At times it surges as if it were a game of whack-a-mole. The more you fight it and try to suppress it, the faster and more furiously you find yourself trying to stamp it out. The actions are all in vain, like trying to sweep away flood water when the levees have failed and the water level is only rising.

You can’t force it. Can you have a relationship without it? What happens when desire arises for someone you are not in a relationship with?

I was out with J and M again when the topic came to this one. J was relating his latest relationship drama. He had fallen for a girl (another one! Each week it seems that it’s a new girl — and they say women are fickle!) who is already in a relationship. He met her at a concert. They exchanged numbers and emails. They had been flirting, and when looked up her social media, he saw from her Facebook and Instagram that she has a boyfriend. She had mentioned it was their anniversary, but the message was very generic and unremarkable: it wasn’t one of those sappy Hallmark messages that made me want to puke when I went card shopping. J wasn’t sure if it meant intentional deceit.
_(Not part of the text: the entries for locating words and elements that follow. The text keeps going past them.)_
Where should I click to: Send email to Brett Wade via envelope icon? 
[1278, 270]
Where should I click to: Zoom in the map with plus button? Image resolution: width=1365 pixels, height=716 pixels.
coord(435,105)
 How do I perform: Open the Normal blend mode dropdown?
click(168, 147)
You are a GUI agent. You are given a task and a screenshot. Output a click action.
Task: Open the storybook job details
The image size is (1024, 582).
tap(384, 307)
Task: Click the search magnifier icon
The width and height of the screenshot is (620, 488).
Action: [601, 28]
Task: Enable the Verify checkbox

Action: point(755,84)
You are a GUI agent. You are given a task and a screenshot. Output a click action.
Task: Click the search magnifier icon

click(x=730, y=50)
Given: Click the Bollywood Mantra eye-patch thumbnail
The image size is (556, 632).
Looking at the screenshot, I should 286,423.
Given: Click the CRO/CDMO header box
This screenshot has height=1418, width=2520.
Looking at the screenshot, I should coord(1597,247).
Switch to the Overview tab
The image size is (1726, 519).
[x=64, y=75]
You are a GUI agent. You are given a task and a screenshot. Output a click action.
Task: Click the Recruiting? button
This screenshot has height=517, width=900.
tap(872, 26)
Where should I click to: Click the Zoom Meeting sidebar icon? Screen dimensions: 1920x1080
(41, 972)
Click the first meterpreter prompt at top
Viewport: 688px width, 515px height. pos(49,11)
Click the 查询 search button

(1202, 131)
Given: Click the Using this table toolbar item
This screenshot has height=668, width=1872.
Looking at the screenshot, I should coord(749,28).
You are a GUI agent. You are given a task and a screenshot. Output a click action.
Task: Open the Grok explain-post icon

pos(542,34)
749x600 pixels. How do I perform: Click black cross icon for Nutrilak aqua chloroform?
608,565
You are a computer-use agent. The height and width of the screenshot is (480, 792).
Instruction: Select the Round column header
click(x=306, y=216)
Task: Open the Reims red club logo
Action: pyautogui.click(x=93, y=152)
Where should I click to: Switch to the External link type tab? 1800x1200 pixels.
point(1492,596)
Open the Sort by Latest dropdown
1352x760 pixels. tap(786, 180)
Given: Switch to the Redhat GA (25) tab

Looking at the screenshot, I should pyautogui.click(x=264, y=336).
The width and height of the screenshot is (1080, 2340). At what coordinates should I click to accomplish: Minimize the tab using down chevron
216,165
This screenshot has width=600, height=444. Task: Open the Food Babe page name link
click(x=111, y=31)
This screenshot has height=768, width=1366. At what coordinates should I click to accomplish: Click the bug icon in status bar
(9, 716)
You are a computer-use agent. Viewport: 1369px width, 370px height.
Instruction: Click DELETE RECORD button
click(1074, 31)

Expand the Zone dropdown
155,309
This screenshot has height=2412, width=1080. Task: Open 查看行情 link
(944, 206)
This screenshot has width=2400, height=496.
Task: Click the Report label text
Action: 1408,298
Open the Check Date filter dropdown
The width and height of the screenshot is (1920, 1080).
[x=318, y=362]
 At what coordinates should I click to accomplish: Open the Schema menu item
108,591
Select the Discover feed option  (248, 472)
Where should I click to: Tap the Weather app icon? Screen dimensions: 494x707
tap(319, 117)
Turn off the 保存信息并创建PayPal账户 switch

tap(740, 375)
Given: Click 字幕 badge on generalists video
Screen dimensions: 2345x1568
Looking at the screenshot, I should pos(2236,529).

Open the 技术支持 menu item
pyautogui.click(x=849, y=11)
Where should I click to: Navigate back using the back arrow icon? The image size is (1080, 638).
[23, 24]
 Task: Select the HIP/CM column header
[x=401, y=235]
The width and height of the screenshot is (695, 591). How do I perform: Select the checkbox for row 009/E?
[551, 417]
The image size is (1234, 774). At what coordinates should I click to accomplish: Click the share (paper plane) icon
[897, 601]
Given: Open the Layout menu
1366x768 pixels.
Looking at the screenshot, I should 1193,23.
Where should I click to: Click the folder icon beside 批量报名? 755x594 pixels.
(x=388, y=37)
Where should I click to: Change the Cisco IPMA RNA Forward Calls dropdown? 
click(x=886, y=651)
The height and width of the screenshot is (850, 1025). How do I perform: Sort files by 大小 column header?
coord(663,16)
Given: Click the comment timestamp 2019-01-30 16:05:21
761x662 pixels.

She could be unhappy in her relationship, I say. Or she could be conflicted and  trying to figure out her own feelings.

J wanted to make it clear he was interested in her if she ever broke it off but to make a clear boundary between them. The question was how because he felt she was giving him so many mixed signals.

How do you tell someone you have feeling when he or she is already in a relationship? Is it ever not appropriate to tell someone you have feelings for them, and how do you determine when to tell? Is it by the amount of time that has elapsed since you have felt this way? Is it the intensity of your feelings? Do you measure it by desire?

And does the answer change from person to person?

M offered a solution to J: “Just tell her you are interested in her but you realize that she’s in a relationship right now, and you will respect that relationship and can be friends.”

“That was very elegantly said,” I told M.

“I know, I’m good at advice for other people, but when it comes to my own relationship, uhg!” He replied.

Two weeks (and two girls) later, J has moved on to falling for his next girl. Me, however, I am still watching and saying nothing. I am still thinking about these questions and struggling to answer them.

I have tried to give my relationship with JL the best I can give it, but the fire has been out for some time. Where flames once burned are cold lumps of coal.